Татьяна не отвечая скрылась за кухонной дверью.
--
Оооой, моооя дееевочка-а-а-а! - вдруг заныл Артур. Злобный его оскал перетек в слезливую гримасу. Артур мешком завалился на подушку и, подвывая, по-бабьи запричитал:
--
Где же ты, бедненькая, без паааа-пыыыы! Спрятала, тварюга, от меня дооооо-чууууу!
Говори, стервь, где Дашка! - крикнул он закрытой двери. -Говори! Сссссрррр...
Последний всплеск эмоций наконец доканал бедного папашу, он, как сдувшийся пузырь, поник, зарылся рожей в подушку и захрапел.
--
Задрых? - выглянула из кухни Танька. - Иди сюда.
Я на цыпочках пробралась к ней на кухню.
--
Что у вас происходит?
Танька махнула рукой.
--
Ничего. Каждый день так. Хоть бы он сдох побыстрее.
--
Ты же сама хотела его вернуть.
--
Ну вот, и вернула. На свою голову. Дура.
С этим трудно было спорить.
--
А где Дашка?
--
Не знаю. Наверное, у бабки.
--
Как это - наверное? Как - не знаю?!
--
Да вот так. Пришли с базара - а ее нет. Наверное, бабка приехала и забрала. Да так оно и лучше. Хоть не видит, что здесь творится.
--
И давно?
--
Да с месяц... Торопились, видать, - вон, даже шар свой оставила.
Шар стоял на подоконнике, задвинутый между жестянками с прорастающим луком. Я подошла и ладонью стерла пыль с поверхности. Вода в шаре качнулась. Я встряхнула его и поднесла к глазам. Внутри, в глицериновой атмосфере, в облаке искрящихся бабочек, плясал Блескучий Эманюель. А рядом с ним, возле дверей игрушечного домика, раскинув спичечные ручки, кружилась девочка - кудрявая куколка с серыми лучистыми глазками.
"Как я туда хочу..." - вспомнилось мне.
***
Мне чертовски захотелось домой.
--
Жень, коньяк-то оставь, - на прощанье сказала мне Танька.
***
С тех пор прошло несколько лет.
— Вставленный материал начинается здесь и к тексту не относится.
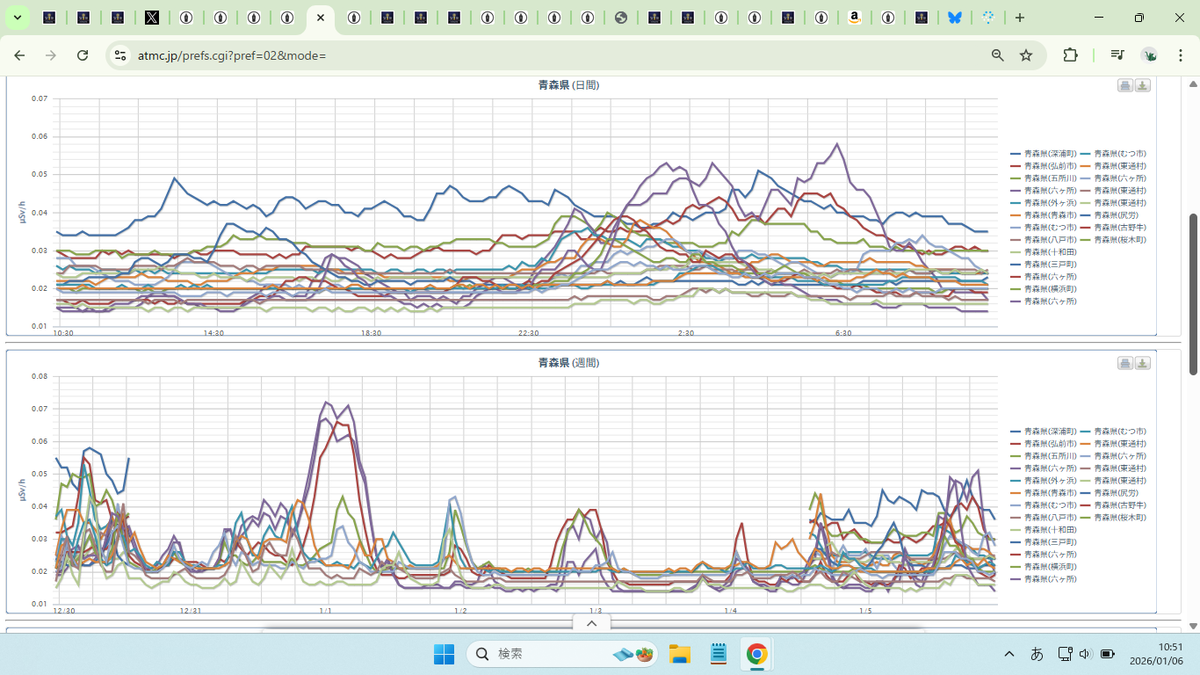1200x675 pixels.
Task: Print the 青森県 (週間) weekly chart
Action: (1125, 363)
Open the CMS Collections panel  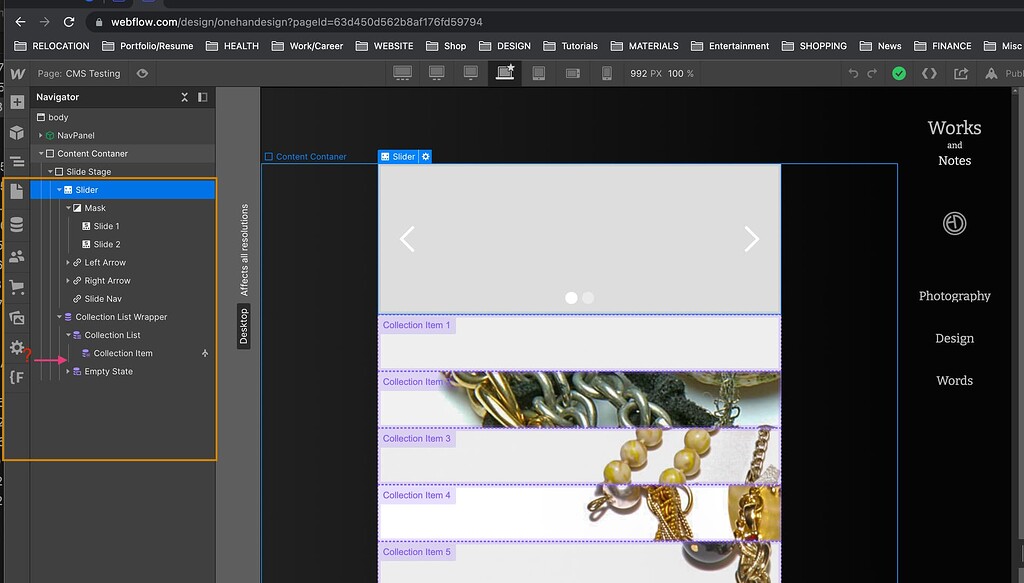click(16, 225)
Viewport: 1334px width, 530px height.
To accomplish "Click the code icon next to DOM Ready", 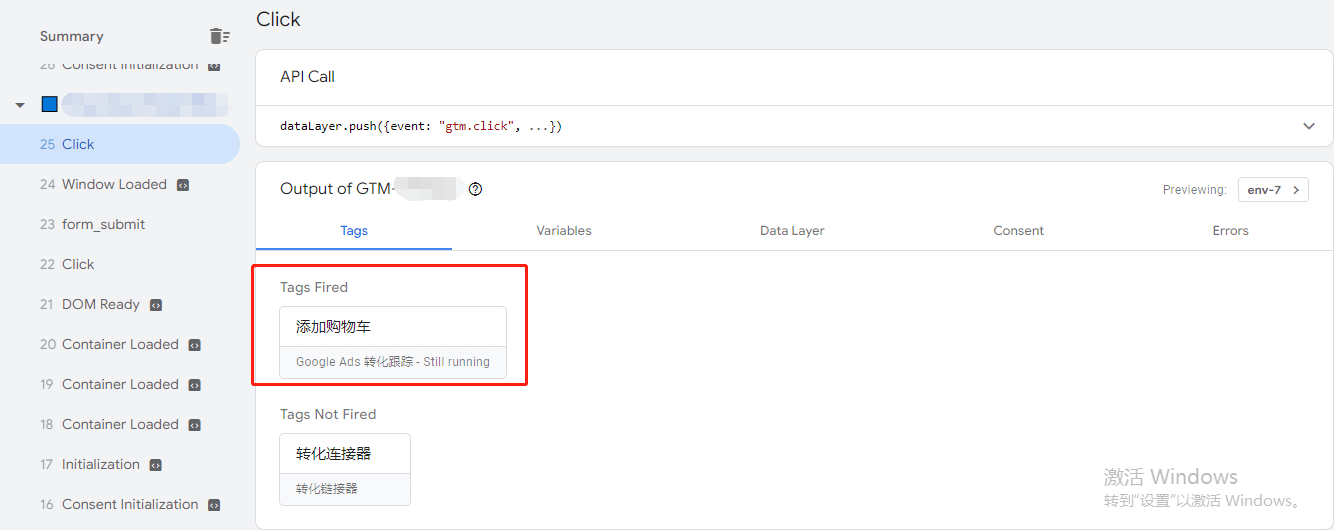I will tap(155, 305).
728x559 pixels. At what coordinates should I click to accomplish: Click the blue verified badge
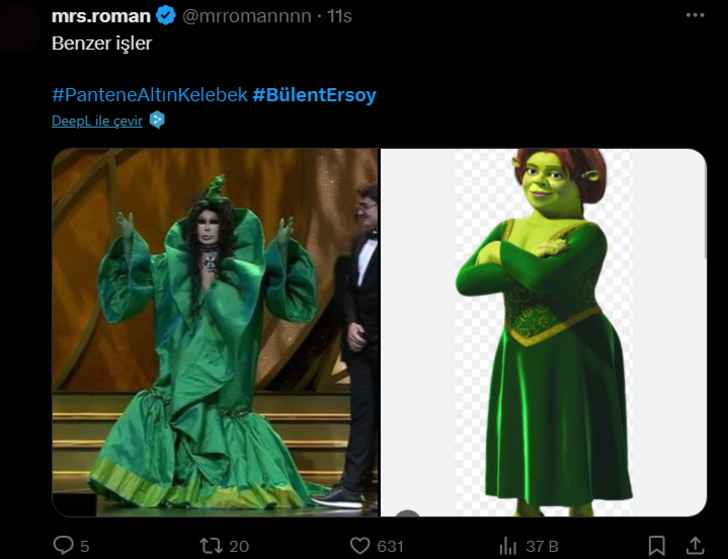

Моя младшая дочь каждое лето ездит отдыхать к южному морю, к дедушке с бабушкой. В последний раз она привезла с собой игрушку - стеклянный шар с глицерином внутри. Она с восторгом демонстрировала, как ловко прыгает в глицерине пушистый котенок. " Такой хорошенький!"...
... Можете называть меня суеверной бабой, но на следующий день у дочери имелся настоящий котенок. Хотя лично я котов терпеть не могу.